EXERCISE: Gather from the material every line that contains the string "computer".

DATA FOR THIS TASK:

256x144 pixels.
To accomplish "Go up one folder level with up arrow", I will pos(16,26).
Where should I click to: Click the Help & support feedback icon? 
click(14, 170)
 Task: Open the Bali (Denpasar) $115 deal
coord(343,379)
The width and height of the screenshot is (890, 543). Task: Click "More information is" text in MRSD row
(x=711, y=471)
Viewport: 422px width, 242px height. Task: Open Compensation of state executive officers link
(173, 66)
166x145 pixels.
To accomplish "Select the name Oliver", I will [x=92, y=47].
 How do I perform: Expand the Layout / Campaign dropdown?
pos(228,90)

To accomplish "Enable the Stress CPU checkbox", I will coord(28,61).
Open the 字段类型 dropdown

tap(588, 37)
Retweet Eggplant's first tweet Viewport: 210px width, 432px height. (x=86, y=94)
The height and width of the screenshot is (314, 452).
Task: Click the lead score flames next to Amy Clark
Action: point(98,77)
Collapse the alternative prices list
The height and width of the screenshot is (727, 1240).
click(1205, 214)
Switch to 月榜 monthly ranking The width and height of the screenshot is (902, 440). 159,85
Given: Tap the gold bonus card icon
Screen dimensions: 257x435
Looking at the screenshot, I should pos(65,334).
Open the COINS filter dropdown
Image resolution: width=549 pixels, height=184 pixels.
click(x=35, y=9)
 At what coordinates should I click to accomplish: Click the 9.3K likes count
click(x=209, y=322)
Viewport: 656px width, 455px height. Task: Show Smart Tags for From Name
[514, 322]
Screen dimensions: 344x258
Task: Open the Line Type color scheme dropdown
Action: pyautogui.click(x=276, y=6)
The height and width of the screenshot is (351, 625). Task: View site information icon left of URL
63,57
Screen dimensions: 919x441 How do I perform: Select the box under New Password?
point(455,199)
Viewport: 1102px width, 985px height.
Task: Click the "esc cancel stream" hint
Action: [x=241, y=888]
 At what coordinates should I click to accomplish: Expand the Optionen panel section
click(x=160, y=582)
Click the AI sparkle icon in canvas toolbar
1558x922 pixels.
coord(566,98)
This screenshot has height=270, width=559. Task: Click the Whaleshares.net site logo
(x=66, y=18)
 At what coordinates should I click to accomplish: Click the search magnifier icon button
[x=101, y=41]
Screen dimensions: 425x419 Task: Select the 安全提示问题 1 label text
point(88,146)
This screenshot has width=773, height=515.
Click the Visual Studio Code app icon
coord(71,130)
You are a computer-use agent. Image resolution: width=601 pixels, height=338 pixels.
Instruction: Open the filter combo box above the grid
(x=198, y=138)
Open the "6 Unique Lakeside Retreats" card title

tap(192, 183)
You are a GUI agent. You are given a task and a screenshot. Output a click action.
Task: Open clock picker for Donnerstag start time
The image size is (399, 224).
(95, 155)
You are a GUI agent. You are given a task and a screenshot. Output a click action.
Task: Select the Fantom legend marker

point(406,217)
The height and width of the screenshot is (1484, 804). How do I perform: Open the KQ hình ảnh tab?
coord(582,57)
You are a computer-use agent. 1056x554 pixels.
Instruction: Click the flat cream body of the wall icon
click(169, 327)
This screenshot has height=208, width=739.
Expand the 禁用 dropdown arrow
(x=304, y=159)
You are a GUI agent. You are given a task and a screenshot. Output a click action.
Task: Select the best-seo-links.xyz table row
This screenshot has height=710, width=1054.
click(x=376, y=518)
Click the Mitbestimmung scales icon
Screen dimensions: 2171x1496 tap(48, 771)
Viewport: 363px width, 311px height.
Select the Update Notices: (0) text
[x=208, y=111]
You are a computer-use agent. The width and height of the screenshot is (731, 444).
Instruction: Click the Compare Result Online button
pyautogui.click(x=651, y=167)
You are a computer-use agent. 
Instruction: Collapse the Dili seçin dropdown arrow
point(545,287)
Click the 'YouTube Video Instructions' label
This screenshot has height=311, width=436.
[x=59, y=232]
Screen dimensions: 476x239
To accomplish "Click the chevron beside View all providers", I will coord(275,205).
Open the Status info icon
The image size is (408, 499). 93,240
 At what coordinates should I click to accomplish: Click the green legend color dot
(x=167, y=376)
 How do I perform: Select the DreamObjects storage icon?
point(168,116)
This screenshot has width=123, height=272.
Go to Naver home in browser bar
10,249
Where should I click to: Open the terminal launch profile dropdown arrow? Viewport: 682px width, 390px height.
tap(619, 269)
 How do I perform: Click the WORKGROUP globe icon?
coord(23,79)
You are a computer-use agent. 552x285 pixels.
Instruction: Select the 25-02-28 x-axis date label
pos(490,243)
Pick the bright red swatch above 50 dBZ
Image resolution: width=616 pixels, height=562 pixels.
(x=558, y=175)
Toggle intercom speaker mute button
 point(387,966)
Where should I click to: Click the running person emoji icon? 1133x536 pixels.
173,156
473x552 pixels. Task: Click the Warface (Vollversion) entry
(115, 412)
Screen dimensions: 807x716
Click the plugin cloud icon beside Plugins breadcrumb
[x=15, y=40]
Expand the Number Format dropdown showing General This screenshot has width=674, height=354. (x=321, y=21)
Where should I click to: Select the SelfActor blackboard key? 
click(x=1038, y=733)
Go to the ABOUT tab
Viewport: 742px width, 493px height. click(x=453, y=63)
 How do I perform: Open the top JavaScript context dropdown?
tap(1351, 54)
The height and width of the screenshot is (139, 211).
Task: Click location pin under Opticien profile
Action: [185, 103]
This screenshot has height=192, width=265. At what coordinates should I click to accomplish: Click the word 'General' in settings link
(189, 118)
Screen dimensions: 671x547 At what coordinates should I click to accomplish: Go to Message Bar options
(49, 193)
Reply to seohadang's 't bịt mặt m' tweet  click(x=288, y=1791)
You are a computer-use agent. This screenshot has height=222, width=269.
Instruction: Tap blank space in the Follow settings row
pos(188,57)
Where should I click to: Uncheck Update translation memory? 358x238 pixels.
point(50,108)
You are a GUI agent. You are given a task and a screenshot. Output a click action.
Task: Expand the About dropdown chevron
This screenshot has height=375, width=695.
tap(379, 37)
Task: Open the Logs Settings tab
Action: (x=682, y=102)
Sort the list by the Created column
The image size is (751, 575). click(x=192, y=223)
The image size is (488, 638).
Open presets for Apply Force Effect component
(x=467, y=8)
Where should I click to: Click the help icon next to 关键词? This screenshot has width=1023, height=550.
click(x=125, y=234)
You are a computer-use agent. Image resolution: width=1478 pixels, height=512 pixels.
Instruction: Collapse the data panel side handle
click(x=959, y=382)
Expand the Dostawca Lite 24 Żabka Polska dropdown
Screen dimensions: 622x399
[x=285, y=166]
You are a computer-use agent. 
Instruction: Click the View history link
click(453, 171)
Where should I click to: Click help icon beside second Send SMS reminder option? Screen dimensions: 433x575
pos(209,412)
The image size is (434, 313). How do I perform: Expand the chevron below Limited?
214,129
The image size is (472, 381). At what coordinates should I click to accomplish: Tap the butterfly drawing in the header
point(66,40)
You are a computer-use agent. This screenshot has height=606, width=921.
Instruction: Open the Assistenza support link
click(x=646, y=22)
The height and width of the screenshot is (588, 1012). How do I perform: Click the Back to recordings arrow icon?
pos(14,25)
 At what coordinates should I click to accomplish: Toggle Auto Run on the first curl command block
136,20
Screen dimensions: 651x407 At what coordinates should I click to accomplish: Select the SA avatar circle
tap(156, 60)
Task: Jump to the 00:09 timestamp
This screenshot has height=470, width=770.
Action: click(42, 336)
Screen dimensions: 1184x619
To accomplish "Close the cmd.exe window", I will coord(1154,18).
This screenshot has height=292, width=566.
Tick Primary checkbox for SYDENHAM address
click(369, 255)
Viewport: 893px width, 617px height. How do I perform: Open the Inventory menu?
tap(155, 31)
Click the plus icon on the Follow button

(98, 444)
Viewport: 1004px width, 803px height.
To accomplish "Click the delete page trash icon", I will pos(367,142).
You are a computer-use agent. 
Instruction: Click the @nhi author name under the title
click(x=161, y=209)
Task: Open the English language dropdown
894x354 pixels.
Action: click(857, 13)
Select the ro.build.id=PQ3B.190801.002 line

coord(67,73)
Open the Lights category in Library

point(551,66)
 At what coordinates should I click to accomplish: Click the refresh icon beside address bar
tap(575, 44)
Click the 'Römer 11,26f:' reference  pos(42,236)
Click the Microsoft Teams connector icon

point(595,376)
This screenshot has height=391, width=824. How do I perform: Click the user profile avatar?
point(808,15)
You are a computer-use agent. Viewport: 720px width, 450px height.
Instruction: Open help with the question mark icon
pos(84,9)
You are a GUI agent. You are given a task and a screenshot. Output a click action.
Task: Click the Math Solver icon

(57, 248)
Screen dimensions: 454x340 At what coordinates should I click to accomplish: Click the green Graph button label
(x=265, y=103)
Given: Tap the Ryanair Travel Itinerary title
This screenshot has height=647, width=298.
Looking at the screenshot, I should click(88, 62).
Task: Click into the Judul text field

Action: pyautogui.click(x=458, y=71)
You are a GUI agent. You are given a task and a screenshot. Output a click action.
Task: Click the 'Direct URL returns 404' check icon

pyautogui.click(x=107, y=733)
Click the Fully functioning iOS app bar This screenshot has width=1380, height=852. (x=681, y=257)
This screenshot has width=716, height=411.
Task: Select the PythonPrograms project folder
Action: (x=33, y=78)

YOUR SOLUTION:
You are a computer-use agent. Image resolution: width=601 pixels, height=338 pixels.
You are a computer-use agent. 1056x554 pixels.
You are a computer-use agent. The width and height of the screenshot is (731, 444).
You are a computer-use agent. 
You are a computer-use agent. 552x285 pixels.
You are a computer-use agent. This screenshot has height=222, width=269.
You are a computer-use agent. Image resolution: width=1478 pixels, height=512 pixels.
You are a computer-use agent. 
You are a computer-use agent. This screenshot has height=606, width=921.
You are a computer-use agent. 
You are a computer-use agent. Viewport: 720px width, 450px height.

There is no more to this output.